# TRECHO DO DOCUMENTO
# # # # # # #

A escola, através da forma como organiza seu processo de trabalho, seleciona seus conteúdos e avalia seus alunos, pode contribuir para a disseminação de um conjunto de valores e atitudes questionáveis do ponto de vista político.

Em que pese algum avanço nos discursos dos docentes e dirigentes da área, responsáveis pelo delineamento de novos marcos conceituais nas propostas curriculares (que tem ocorrido não sem resistências e enfrentamentos entre os grupos que disputam o poder de definir os rumos da formação, guiados pela lógica decorrente de sua cosmovisão), ainda o que marca, indelevelmente, a prática na área da saúde, continua sendo a lógica tecnicista, a ênfase no saber e no saber-fazer, em detrimento muitas vezes do saber-ser. O destaque que fazemos respalda-se no significado desses traços nos profissionais, ao adentrarem ao mercado do trabalho, em uma sociedade cada vez mais impregnada pela falta da solidariedade e por uma competitividade de duvidoso valor ético.

# # # # # # #

# LINHAS DO CONJUNTO
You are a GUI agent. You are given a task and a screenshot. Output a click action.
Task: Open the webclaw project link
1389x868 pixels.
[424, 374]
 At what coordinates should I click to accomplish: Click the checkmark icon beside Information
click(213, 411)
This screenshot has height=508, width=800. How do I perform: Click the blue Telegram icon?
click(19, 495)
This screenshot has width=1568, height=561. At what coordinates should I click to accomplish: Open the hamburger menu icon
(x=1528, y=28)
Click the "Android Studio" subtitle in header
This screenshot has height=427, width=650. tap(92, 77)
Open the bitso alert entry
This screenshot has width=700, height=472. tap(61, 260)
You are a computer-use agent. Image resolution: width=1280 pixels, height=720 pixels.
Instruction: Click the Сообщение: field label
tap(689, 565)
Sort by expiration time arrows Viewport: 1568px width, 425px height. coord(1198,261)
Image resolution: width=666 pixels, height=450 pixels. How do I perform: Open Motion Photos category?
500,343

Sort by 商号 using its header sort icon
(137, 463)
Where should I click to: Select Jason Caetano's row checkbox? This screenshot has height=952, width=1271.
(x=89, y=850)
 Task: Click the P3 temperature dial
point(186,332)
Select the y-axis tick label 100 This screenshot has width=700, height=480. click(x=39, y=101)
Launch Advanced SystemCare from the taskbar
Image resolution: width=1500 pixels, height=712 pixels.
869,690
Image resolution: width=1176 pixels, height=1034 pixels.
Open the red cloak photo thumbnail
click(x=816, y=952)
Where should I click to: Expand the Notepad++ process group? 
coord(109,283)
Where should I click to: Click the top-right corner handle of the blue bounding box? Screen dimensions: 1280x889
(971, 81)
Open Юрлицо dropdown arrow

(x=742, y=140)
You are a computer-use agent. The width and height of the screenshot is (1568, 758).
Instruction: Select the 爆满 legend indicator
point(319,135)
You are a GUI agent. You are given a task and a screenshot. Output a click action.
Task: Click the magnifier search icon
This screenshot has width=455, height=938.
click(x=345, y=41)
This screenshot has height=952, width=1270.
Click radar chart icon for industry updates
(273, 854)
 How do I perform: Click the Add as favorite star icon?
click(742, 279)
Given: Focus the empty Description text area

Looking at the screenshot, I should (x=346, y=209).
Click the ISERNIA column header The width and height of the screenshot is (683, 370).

# # # # # # #

# DETALHES DA TAREFA
Reproduza fielmente a parte do trecho do documento que vai de "Em que pese" até "duvidoso valor ético.".

# RESPOSTA CORRETA
Em que pese algum avanço nos discursos dos docentes e dirigentes da área, responsáveis pelo delineamento de novos marcos conceituais nas propostas curriculares (que tem ocorrido não sem resistências e enfrentamentos entre os grupos que disputam o poder de definir os rumos da formação, guiados pela lógica decorrente de sua cosmovisão), ainda o que marca, indelevelmente, a prática na área da saúde, continua sendo a lógica tecnicista, a ênfase no saber e no saber-fazer, em detrimento muitas vezes do saber-ser. O destaque que fazemos respalda-se no significado desses traços nos profissionais, ao adentrarem ao mercado do trabalho, em uma sociedade cada vez mais impregnada pela falta da solidariedade e por uma competitividade de duvidoso valor ético.